* [WORK INSTRUCTION 1] According to the piece on the future of AI, which two researchers recently left OpenAI?
* [WORK INSTRUCTION 2] Decide whether each statement agrees with the piece on the future of AI, answering yes or no and quoting the deciding words: (a) Microsoft has a planned $100 billion USD data center. (b) Businesses have already applied AI widely. (c) A bubble is described as worse than stagnation.
* [WORK INSTRUCTION 3] Copy word for word the part of the piece on the future of AI from "There's no earthly" to "is it snowing?".

* [TEXT PASSAGE]
----

The endgame: exploring the future of AI

There's no earthly way of knowing

Which direction we are going

There's no knowing where we're rowing

Or which way the river's flowing

Is it raining, is it snowing?

Is a hurricane a-blowing?

- Roald Dahl, Charlie and the Chocolate Factory

Nothing in the future is really set. To all but a very select few, AI at its root level is a complete mystery. Even to those few in the drivers’ seats, there are a huge range of environmental factors that could set the overall direction of AI in many different ways. Today, let’s explore some of them.

Oh, and these 🎵 are links to songs I’ve paired.

Stagnation of AI

Technological stagnation: bleak but not terrible (🎵)

Over a year from the release of GPT-4, many new features have been announced, but there’s slowdown in the development of the intelligence part of Artificial Intelligence. The closing lead of OpenAI seems to indicate a ceiling. Based on Open AI’s own model evaluations, the differences between Chat GPT, Gemini and Claude Opus are maybe not neck-and-neck, but they are in the same ballpark.

The rockstars of the industry, leading researchers such as Andrej Karpathy and the legendary Ilya Sutskever, recently left OpenAI. That might be just me looking for a human narrative in a much broader game, but it feels like it matters.

It’s not so bad though. There are massive benefits even if progress stopped today. Businesses have only started to apply AI in any meaningful way, and just with current compute, the applications are vast, with slower progress smoothing out change and adoption.

Regression: a reversal of fortune (🎵)

We may just be in a kind of wild west phase of AI, where it is fairly unregulated, and nobody really knows what they’re doing with it. It’s possible that a culmination of factors starts to drag it back.

AI has trawled most of the internet by this point, and so the idea of it being trained on even more data rings a little like those sub-prime mortgages layered in before the GFC. Perhaps nobody really figures out synthetic data in a meaningful way (data for AI to train on created by AI). Perhaps the internet becomes filled with images and text to jailbreak AI, or just corrupt it.

Beyond this, regulations could, rightly or not, hamper further progress in AI, or even revert it. AI companies could be required to remove specific data sets, weakening their models.

In any case, let’s not take for granted what we have now.

Bubble: like stagnation, but worse (🎵)

Markets are chaotic and irrational. Right now, big tech is betting hard on AI, such as Microsoft, with their planned $100 billion USD data center. But will it pay off?

----

* [DATA SUPPLIED]
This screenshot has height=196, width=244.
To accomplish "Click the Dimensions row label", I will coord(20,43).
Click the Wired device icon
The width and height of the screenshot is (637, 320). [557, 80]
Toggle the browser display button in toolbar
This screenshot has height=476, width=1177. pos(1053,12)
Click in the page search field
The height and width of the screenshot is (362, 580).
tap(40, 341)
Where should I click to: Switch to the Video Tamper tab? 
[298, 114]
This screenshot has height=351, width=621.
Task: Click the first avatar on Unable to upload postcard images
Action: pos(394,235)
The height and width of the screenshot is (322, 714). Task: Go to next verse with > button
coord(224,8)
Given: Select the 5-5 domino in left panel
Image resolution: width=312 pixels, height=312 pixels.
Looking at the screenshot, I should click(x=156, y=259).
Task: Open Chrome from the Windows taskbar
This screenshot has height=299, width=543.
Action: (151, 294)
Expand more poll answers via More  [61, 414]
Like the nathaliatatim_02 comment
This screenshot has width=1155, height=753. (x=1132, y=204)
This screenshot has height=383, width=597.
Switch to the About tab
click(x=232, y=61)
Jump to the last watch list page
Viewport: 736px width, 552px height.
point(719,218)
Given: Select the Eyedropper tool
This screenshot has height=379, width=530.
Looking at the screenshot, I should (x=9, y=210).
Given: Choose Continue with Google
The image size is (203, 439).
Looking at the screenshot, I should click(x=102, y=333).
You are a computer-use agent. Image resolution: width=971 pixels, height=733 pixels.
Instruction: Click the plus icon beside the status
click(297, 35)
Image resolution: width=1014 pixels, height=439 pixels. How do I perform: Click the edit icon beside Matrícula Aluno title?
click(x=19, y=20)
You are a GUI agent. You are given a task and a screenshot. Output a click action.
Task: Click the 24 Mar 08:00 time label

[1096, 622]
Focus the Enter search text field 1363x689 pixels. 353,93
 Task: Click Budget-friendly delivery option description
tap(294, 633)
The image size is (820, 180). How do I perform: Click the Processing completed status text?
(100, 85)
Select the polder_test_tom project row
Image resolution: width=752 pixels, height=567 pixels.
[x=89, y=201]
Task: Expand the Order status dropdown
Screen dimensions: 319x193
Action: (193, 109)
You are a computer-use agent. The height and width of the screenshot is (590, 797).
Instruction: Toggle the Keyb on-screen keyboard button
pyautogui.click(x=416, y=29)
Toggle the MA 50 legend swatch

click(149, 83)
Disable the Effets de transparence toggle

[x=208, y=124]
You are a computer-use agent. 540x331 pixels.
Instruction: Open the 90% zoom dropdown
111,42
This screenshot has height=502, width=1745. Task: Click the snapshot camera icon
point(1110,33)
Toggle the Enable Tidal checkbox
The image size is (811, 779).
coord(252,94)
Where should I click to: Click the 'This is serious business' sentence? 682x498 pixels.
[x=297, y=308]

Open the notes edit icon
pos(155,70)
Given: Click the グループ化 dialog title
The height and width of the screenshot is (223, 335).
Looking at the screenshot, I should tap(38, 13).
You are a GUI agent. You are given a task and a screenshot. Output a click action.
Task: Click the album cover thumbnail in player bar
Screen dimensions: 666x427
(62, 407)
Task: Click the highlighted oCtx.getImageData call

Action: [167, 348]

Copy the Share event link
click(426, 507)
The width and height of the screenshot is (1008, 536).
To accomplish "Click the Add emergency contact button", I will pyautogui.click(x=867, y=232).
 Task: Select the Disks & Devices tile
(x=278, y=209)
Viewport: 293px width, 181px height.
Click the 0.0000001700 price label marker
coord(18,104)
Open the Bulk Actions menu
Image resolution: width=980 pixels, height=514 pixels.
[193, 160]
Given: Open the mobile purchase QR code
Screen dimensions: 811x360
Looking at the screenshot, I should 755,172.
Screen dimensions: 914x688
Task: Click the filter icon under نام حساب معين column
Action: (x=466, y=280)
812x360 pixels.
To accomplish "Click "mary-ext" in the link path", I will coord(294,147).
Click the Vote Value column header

----

* [RESPONSE 1] Andrej Karpathy and Ilya Sutskever.

* [RESPONSE 2]
(a) Yes: "such as Microsoft, with their planned $100 billion USD data center"
(b) No: "Businesses have only started to apply AI in any meaningful way"
(c) Yes: "Bubble: like stagnation, but worse"

* [RESPONSE 3]
There's no earthly way of knowing

Which direction we are going

There's no knowing where we're rowing

Or which way the river's flowing

Is it raining, is it snowing?